Netshitenzhe continues: "There will be ongoing debate about" (spin-doctor's code for "okay, there might be a tiny problem here") "the president's public relations activities. But this can hardly be an argument for impeachment." Well said, comrade Joel! Yet another straw-person be-headed! But, on second thoughts, who on earth has actually argued that the president should be impeached for his PR limitations?

Could the recall proposal be based on Mbeki's belated response to the attacks on foreign immigrants, Netshitenzhe rhetorically wonders. He then answers his own question: "Objective observers know that the president cannot wave a magic wand to prevent economic migrants from Zimbabwe, Mozambique and elsewhere." Again a straw-person. Again a sleight of hand that avoids asking fundamental questions like: Has Mbeki presided over an effective migration policy?

"Or is it about the electricity emergency?", Netshitenzhe wonders. "But how", he responds, "will an immediate change of president resolve this complex problem?"

Of course President Mbeki is not single-handedly to blame for the electricity crisis, or HIV denialism in our country, or the implosion in Zimbabwe, or the arms procurement fiasco. And therefore, of course, a recall will itself not be the silver bullet that miraculously resolves any of these deep-seated challenges.

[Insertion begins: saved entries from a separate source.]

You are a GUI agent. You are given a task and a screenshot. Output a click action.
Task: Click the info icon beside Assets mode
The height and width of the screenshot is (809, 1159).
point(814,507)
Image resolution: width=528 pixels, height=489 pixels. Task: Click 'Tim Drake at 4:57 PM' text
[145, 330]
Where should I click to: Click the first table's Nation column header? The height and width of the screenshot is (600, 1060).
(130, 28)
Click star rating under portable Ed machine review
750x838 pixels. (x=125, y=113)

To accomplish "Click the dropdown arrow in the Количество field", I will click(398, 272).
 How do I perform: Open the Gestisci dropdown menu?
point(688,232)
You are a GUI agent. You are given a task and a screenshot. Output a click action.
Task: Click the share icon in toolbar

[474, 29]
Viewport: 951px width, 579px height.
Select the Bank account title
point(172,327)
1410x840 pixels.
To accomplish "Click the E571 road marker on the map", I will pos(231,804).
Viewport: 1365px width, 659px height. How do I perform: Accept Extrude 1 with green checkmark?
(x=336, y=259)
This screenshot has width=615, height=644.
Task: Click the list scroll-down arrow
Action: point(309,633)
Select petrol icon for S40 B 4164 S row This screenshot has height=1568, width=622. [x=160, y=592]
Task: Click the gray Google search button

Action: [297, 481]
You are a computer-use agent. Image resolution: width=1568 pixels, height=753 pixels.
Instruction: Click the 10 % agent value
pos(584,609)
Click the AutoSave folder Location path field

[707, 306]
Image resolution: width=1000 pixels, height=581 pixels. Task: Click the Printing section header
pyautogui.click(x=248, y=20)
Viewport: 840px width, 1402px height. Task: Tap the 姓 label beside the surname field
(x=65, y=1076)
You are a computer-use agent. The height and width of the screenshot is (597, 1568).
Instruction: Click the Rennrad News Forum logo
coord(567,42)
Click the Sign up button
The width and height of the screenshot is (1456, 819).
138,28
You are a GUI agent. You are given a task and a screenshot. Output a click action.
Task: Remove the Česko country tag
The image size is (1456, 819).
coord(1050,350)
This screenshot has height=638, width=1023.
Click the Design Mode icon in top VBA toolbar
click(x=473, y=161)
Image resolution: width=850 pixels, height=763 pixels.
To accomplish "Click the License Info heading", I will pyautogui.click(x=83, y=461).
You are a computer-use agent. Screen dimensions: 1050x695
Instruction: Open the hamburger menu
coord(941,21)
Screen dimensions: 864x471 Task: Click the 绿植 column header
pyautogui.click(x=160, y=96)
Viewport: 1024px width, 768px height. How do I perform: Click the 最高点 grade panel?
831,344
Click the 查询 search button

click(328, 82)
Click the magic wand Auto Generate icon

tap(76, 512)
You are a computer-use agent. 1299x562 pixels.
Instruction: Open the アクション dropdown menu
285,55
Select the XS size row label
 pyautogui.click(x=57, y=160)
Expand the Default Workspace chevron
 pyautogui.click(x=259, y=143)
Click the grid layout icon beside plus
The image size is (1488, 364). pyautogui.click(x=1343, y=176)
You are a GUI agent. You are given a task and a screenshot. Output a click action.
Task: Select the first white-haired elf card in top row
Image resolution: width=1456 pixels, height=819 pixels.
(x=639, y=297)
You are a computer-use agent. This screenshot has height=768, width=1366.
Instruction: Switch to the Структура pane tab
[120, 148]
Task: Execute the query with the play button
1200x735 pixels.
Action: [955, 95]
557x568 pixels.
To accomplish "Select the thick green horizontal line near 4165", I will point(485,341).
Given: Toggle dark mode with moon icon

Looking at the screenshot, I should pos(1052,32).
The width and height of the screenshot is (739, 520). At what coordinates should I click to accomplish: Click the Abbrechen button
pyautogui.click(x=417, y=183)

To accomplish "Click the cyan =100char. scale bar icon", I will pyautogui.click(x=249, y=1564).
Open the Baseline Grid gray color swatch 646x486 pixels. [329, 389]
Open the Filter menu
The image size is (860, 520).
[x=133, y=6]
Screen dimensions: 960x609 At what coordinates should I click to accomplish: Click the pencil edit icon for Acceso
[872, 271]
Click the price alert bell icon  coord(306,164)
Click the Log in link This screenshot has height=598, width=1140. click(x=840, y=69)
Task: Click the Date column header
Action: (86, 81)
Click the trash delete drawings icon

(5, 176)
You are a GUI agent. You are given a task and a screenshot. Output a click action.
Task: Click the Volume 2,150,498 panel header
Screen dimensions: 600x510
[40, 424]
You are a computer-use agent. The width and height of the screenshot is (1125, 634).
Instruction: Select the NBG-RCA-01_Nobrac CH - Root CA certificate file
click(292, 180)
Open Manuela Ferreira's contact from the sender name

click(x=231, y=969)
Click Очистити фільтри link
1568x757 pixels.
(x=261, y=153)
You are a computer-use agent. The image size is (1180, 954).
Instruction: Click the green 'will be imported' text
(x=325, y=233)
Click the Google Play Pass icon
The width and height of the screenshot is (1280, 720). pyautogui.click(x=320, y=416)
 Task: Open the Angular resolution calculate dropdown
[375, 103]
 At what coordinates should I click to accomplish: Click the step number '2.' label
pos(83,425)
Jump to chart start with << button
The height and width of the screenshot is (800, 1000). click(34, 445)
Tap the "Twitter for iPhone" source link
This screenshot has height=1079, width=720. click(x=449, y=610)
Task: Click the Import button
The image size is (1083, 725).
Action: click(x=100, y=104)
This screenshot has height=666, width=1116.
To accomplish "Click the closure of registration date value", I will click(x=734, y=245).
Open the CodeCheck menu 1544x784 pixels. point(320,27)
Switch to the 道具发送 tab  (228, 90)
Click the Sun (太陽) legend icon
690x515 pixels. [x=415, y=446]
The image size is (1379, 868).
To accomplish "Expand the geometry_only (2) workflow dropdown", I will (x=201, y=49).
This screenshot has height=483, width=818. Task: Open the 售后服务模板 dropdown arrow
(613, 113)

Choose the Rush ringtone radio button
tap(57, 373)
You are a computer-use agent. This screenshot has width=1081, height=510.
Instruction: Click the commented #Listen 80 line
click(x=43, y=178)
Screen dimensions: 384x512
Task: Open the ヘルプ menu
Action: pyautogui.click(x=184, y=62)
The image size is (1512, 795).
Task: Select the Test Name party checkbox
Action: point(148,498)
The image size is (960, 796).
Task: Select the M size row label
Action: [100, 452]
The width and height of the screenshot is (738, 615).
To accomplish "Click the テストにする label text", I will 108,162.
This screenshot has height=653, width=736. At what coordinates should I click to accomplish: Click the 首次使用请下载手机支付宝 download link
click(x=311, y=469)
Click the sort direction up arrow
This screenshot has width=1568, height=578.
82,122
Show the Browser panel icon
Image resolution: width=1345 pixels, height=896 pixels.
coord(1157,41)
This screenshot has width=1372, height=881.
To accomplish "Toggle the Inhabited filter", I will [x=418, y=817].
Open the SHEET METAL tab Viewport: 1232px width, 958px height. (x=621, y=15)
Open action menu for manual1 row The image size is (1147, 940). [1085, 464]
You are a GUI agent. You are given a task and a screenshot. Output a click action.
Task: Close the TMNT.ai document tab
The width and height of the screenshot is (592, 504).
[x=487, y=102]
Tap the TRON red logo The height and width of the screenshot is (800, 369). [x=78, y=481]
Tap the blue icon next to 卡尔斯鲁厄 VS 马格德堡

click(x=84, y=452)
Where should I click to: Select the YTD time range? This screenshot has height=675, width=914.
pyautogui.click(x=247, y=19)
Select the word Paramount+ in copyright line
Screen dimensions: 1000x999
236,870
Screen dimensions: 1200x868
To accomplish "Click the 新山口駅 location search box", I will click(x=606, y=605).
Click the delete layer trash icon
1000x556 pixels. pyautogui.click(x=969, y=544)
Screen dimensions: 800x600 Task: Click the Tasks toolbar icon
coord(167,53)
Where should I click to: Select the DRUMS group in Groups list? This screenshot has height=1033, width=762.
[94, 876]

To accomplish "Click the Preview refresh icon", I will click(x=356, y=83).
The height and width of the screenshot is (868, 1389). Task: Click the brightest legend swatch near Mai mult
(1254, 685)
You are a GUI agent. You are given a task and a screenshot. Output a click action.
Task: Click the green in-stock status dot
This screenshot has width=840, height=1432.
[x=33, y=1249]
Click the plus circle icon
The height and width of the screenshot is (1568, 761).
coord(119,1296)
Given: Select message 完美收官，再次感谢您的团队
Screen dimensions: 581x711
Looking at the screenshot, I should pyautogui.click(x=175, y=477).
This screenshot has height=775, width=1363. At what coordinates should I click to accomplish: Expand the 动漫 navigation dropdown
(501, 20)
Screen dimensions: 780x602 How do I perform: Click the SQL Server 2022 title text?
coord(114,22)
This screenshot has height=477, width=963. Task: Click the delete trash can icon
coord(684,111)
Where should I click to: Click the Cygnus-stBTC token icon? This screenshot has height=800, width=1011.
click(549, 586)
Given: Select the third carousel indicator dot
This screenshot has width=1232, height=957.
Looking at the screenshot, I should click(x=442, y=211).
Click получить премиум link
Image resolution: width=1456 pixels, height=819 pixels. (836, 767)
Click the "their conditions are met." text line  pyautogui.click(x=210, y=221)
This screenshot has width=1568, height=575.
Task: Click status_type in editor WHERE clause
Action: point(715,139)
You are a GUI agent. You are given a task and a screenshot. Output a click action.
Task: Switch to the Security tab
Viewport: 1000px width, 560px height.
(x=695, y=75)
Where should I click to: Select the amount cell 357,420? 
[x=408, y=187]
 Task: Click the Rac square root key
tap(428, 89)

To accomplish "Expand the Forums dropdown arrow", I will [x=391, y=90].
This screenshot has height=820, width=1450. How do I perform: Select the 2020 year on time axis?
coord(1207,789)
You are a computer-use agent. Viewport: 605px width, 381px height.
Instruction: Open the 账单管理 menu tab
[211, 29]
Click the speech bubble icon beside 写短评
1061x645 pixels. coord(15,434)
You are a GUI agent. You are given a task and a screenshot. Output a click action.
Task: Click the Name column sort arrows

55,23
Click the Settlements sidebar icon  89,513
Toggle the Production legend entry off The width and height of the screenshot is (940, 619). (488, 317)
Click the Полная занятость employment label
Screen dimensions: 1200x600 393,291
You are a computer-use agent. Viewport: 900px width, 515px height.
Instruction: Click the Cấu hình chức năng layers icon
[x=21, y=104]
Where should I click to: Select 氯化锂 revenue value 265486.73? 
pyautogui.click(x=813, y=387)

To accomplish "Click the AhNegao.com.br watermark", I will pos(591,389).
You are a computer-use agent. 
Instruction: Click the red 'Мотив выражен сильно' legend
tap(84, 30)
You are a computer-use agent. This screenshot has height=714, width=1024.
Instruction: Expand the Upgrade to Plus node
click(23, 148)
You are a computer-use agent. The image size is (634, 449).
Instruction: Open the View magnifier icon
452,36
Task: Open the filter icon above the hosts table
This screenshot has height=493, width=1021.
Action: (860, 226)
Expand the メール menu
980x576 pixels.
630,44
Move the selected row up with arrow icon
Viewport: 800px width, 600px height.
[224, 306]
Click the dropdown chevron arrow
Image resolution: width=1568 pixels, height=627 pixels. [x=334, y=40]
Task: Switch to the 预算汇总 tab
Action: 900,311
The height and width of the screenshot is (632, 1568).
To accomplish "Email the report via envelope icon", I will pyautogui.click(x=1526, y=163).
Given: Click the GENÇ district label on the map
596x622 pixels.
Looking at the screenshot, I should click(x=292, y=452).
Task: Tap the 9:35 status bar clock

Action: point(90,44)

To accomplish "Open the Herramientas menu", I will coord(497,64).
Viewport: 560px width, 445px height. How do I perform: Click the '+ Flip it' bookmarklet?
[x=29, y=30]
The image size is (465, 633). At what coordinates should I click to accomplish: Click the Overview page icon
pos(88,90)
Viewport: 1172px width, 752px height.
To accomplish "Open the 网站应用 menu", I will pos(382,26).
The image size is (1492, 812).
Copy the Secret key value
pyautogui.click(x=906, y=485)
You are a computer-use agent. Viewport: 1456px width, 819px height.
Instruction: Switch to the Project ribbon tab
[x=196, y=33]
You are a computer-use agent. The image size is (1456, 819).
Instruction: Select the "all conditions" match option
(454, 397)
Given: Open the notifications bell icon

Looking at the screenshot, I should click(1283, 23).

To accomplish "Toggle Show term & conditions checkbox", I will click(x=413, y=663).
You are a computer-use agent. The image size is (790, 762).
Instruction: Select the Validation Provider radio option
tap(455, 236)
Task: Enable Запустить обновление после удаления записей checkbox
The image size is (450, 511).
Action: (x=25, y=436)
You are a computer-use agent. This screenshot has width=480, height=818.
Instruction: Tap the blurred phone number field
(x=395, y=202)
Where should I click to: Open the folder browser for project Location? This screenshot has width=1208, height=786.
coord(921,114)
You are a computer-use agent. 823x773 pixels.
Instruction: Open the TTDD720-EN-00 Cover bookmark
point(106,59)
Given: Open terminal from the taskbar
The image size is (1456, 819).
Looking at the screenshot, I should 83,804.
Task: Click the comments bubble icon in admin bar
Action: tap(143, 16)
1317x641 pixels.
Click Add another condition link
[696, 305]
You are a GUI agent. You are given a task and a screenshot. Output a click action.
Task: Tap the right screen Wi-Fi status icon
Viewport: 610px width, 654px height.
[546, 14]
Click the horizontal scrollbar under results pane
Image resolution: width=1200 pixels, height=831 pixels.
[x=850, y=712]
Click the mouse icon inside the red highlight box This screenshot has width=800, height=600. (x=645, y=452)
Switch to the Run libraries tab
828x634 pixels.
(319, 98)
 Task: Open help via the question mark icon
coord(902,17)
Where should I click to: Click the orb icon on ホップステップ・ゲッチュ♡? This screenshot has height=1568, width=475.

However, if Mbeki is not single-handedly responsible, he certainly presided over these and other crises. For instance, it was Mbeki's cabinet that in its 1998 energy white paper came up with the preposterous claim that "the most significant international shift in consciousness is a realisation that commercial energy sources will not become scarce in the short or even medium term. The ‘limits to growth' school of thought has receded." (Who advised them on this? Enron?) From this the Mbeki government concluded that national energy sovereignty was irrelevant and Eskom could be sold off. When COSATU and the SACP protested, we were accused of trying to overthrow the state (by those who were trying to sell it off).

For the SACP, the recall of President Mbeki is not an obsession. It is a suggestion. We do have obsessions, like the rocketing food and energy prices. Our concern in this regard is about a truly obsessive Reserve Bank that persists in firing blanks at the price of a barrel of Brent Crude, and a government that imagines externally-driven inflation can be curbed with self-defeating macro-economic measures instead of micro-economic interventions that aim to ensure as much food and energy sovereignty as possible.

Unless there is an honest reflection on what President Mbeki continues to preside over, the challenges we face on so many fronts will persist and deepen - regardless of who happens to be the incumbent.

Jeremy Cronin is the SACP deputy general secretary, an ANC MP and member of the NEC. This article first appeared in The Star June 12 2008. It was republished on the Friends of Jacob Zuma website.